Extracted entries:
......
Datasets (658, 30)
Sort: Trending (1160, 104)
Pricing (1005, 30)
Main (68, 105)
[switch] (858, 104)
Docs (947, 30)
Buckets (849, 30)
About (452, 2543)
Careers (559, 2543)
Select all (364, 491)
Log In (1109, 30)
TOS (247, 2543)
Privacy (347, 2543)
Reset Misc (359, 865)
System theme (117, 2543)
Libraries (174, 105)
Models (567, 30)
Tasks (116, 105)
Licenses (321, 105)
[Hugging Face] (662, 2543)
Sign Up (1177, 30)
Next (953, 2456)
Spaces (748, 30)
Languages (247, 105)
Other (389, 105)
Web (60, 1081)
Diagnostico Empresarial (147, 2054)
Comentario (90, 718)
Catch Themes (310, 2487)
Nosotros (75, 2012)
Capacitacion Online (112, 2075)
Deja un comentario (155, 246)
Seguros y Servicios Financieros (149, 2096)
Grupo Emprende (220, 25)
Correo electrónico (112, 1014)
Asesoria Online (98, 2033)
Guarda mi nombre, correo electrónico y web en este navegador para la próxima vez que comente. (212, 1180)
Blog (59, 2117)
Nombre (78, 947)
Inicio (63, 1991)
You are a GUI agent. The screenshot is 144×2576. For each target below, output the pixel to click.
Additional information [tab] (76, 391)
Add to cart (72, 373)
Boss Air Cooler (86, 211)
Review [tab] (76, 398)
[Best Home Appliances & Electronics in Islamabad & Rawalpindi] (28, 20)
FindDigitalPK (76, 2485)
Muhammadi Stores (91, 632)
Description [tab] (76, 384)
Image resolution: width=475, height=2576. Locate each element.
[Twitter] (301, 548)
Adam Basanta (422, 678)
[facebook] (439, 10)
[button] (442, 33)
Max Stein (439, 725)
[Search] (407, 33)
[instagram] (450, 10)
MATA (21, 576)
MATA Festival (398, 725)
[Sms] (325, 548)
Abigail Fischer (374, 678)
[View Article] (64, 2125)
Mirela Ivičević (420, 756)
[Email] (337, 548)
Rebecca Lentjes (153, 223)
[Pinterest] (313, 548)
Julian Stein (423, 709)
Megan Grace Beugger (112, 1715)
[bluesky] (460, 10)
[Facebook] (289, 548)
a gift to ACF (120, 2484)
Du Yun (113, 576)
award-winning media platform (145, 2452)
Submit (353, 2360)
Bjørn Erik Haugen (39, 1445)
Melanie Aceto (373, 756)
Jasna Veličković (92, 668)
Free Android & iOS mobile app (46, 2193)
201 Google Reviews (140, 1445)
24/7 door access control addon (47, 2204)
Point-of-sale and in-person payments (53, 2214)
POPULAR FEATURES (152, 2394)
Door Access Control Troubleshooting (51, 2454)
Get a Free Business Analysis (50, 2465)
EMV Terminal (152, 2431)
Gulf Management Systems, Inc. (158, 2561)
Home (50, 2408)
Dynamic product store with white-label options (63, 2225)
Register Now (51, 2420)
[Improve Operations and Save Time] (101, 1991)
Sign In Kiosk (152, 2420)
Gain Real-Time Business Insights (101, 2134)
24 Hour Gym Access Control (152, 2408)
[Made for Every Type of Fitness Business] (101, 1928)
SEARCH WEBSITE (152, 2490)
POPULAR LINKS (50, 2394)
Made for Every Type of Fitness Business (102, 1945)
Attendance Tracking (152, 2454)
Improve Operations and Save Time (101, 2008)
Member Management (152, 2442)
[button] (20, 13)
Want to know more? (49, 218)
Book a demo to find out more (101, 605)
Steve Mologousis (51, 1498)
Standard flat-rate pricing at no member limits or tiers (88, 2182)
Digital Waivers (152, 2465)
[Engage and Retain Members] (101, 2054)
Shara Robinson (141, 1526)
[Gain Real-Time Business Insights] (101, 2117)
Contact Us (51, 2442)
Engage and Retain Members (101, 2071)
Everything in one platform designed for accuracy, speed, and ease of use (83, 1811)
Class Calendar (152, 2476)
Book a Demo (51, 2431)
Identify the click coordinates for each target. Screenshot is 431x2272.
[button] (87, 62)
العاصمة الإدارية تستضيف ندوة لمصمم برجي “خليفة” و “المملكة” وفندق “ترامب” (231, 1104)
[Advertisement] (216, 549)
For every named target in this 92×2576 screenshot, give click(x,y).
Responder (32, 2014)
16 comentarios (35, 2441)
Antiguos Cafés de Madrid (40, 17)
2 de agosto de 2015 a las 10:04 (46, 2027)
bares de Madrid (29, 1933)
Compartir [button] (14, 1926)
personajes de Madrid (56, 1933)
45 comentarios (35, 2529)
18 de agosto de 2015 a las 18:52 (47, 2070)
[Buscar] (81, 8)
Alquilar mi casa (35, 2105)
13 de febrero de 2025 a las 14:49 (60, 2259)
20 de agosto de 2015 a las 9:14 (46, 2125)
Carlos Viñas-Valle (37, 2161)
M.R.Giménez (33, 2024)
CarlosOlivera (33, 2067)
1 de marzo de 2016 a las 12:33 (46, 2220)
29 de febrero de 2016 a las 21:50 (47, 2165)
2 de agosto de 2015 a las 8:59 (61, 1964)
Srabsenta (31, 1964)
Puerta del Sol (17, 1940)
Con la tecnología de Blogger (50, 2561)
......
Search the data above for the word "Management" and show every line that has it.

Gulf Management Systems, Inc. (158, 2561)
Member Management (152, 2442)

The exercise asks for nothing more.